Re: mmap() scalability in the presence of the MAP_POPULATE flag

From: Roman Dubtsov
Date: Sat Jan 05 2013 - 01:40:33 EST


On Fri, 2013-01-04 at 03:57 -0800, Michel Lespinasse wrote:
> On Fri, Jan 04, 2013 at 12:09:37AM +0700, Roman Dubtsov wrote:
> > On Wed, 2013-01-02 at 16:09 -0800, Michel Lespinasse wrote:
> > > > Is there an interest in fixing this or concurrent mmaps() from the same
> > > > process are too much of a corner case to worry about it?
> > >
> > > Funny this comes up again. I actually have a patch series that is
> > > supposed to do that:
> > > [PATCH 0/9] Avoid populating unbounded num of ptes with mmap_sem held
> > >
> > > However, the patches are still pending, didn't get much review
> > > (probably not enough for Andrew to take them at this point), and I
> > > think everyone forgot about them during the winter break.
> > >
> > > Care to have a look at that thread and see if it works for you ?
> > >
> > > (caveat: you will possibly also need "[PATCH 10/9] mm: make
> > > do_mmap_pgoff return populate as a size in bytes, not as a bool" to
> > > make the series actually work for you)
> >
> > I applied the patches on top of 3.7.1. Here're the results for 4 threads
> > concurrently mmap()-ing 10 64MB buffers in a loop without munmap()-s.
> > The data is from a Nehalem i7-920 single-socket 4-core CPU. I've also
> > added the older data I have for the 3.6.11 (patched and not) for
> > reference.
> >
> > 3.6.11 vanilla, do not populate: 0.001 seconds
> > 3.6.11 vanilla, populate via a loop: 0.216 seconds
> > 3.6.11 vanilla, populate via MAP_POPULATE: 0.358 seconds
> >
> > 3.6.11 + crude patch, do not populate: 0.002 seconds
> > 3.6.11 + crude patch, populate via loop: 0.215 seconds
> > 3.6.11 + crude patch, populate via MAP_POPULATE: 0.217 seconds
> >
> > 3.7.1 vanilla, do not populate: 0.001 seconds
> > 3.7.1 vanilla, populate via a loop: 0.216 seconds
> > 3.7.1 vanilla, populate via MAP_POPULATE: 0.411 seconds
> >
> > 3.7.1 + patch series, do not populate: 0.001 seconds
> > 3.7.1 + patch series, populate via loop: 0.216 seconds
> > 3.7.1 + patch series, populate via MAP_POPULATE: 0.273 seconds
> >
> > So, the patch series mentioned above do improve performance but as far
> > as I can read the benchmarking data there's still some performance left
> > on the table.
>
> Interesting.

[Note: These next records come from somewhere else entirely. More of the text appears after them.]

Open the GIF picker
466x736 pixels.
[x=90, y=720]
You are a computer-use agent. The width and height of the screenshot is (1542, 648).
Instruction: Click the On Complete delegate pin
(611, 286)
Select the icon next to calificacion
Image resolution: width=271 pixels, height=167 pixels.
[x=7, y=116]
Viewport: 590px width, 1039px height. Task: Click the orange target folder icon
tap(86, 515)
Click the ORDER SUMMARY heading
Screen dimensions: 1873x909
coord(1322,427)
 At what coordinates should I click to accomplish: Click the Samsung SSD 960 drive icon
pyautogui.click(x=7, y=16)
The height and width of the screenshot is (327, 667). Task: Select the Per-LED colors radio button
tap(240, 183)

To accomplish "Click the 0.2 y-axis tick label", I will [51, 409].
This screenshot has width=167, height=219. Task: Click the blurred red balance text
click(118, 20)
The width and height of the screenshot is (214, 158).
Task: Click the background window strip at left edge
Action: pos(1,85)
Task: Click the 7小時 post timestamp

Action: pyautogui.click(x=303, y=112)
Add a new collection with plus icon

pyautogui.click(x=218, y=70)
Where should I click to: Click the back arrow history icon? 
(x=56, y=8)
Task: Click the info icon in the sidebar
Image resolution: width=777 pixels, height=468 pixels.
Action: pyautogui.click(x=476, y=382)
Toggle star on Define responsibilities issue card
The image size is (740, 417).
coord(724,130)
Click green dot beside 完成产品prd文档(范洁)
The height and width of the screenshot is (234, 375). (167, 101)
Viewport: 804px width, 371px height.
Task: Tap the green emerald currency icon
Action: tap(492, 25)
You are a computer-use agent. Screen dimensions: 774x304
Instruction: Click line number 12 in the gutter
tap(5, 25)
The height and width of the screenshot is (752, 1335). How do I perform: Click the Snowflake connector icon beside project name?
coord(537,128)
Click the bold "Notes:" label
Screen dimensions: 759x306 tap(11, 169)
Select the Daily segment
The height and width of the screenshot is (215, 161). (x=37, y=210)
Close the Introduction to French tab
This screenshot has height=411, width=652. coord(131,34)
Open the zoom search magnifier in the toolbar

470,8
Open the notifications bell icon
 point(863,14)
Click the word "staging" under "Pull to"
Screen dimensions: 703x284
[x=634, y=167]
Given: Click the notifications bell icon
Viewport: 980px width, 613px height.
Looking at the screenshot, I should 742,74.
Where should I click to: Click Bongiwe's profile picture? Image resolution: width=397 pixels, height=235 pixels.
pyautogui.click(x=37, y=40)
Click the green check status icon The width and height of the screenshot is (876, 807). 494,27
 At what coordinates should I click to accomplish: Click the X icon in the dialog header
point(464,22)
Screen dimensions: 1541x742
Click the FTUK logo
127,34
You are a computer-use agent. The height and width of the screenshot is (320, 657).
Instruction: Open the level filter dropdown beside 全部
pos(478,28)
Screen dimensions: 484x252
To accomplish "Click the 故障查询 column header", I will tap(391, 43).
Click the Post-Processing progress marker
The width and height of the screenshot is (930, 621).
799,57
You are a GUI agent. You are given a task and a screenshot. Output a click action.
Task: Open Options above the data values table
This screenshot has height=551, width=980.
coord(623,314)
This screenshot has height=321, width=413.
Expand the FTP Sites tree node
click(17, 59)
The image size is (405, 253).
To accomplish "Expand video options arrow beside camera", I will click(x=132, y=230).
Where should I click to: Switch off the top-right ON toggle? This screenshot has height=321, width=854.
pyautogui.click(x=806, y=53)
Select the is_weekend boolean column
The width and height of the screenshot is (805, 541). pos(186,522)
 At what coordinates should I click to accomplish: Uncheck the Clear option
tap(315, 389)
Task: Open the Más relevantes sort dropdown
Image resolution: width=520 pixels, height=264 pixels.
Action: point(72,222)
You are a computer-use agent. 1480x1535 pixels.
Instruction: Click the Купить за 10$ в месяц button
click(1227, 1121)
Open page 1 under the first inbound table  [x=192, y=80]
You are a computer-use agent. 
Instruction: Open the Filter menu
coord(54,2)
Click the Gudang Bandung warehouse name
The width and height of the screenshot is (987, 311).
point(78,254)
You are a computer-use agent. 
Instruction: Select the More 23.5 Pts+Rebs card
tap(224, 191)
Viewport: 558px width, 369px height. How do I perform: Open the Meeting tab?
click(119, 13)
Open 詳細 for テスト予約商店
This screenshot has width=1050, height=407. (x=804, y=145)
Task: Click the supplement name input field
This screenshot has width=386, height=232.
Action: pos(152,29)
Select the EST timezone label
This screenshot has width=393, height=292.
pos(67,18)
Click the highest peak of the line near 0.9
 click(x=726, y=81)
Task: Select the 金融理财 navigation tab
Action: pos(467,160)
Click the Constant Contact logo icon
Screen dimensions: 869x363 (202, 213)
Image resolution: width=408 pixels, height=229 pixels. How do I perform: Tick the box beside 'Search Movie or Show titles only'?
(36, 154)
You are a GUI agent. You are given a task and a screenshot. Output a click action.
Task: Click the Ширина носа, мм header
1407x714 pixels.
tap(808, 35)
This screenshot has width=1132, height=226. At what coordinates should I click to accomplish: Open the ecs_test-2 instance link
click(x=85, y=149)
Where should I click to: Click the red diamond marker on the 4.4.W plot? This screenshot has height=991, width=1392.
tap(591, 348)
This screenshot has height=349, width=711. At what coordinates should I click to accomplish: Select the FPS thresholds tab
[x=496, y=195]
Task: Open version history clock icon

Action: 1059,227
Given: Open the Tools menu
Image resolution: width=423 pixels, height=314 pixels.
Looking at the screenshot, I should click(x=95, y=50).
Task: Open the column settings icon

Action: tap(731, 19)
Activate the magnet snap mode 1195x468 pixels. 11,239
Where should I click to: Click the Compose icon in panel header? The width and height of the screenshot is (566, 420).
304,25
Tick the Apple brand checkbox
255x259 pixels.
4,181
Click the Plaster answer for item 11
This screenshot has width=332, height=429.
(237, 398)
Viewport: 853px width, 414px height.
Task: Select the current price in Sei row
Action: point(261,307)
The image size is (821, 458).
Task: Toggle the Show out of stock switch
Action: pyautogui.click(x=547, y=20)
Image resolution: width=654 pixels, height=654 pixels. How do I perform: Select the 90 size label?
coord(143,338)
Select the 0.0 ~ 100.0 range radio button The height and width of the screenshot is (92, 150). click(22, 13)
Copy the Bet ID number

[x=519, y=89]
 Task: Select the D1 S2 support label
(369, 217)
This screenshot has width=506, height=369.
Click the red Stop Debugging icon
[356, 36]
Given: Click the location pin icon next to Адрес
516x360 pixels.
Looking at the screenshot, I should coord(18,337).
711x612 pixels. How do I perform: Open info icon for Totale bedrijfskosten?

I expect you are using anon memory, so it's likely that
> mm_populate() holds the mmap_sem read side for the entire duration of
> the 64MB populate.
>
> Just curious, does the following help ?
>
> diff --git a/mm/memory.c b/mm/memory.c
> index e4ab66b94bb8..f65a4b3b2141 100644
> --- a/mm/memory.c
> +++ b/mm/memory.c
> @@ -1627,6 +1627,12 @@ static inline int stack_guard_page(struct vm_area_struct *vma, unsigned long add
> stack_guard_page_end(vma, addr+PAGE_SIZE);
> }
>
> +/* not upstreamable as is, just for the sake of testing */
> +static inline int rwsem_is_contended(struct rw_semaphore *sem)
> +{
> + return (sem->count < 0);
> +}
> +
> /**
> * __get_user_pages() - pin user pages in memory
> * @tsk: task_struct of target task
> @@ -1854,6 +1860,11 @@ next_page:
> i++;
> start += PAGE_SIZE;
> nr_pages--;
> + if (nonblocking && rwsem_is_contended(&mm->mmap_sem)) {
> + up_read(&mm->mmap_sem);
> + *nonblocking = 0;
> + return i;
> + }
> } while (nr_pages && start < vma->vm_end);
> } while (nr_pages);
> return i;
>
> Linus didn't like rwsem_is_contended() when I implemented the mlock
> side of this a couple years ago, but maybe we can change his mind now.
>
> If this doesn't help, could you please send me your test case ? I
> think you described enough of it that I would be able to reproduce it
> given some time, but it's just easier if you send me a short C file :)
>

It does not, the results are more or less the same. I've attached my
testcase. It does map anonymous memory. It also uses OpenMP for
threading because I'm lazy, so it requires passing -fopenmp to gcc and
the number of threads it runs is defined via OMP_NUM_THREADS environment
variable. There are also two macros that influence test's behavior:

- POPULATE_VIA_LOOP -- makes the test populate memory using a loop
- POPULATE_VIA_MMAP -- makes the test populate memory via MAP_POPULATE

If none of the macros are defined, the test does not populate memory.

#include <stdio.h>
#include <sys/mman.h>
#include <unistd.h>

#include "omp.h"

#ifndef BUF_SIZE
#define BUF_SIZE (64 * 1024 * 1024)
#endif

#ifndef PAGE_SIZE
#define PAGE_SIZE (4 * 1024)
#endif

#ifdef POPULATE_VIA_MMAP
#define MMAP_FLAGS (MAP_ANONYMOUS | MAP_PRIVATE | MAP_POPULATE)
#else
#define MMAP_FLAGS (MAP_ANONYMOUS | MAP_PRIVATE)
#endif

int main(int argc, char **argv)
{
#pragma omp parallel
{
}

double t0 = omp_get_wtime();
#pragma omp parallel
{
int i;
for (i = 0; i < 10; i++) {
char *p = mmap(NULL, BUF_SIZE,
PROT_READ | PROT_WRITE, MMAP_FLAGS, -1, 0);
#ifdef POPULATE_VIA_LOOP
size_t j;
for (j = 0; j < BUF_SIZE; j += PAGE_SIZE)
p[j] = 0;
#endif
}
}
double t1 = omp_get_wtime();
printf("%d\t%f\n", omp_get_max_threads(), t1 - t0);

return 0;
}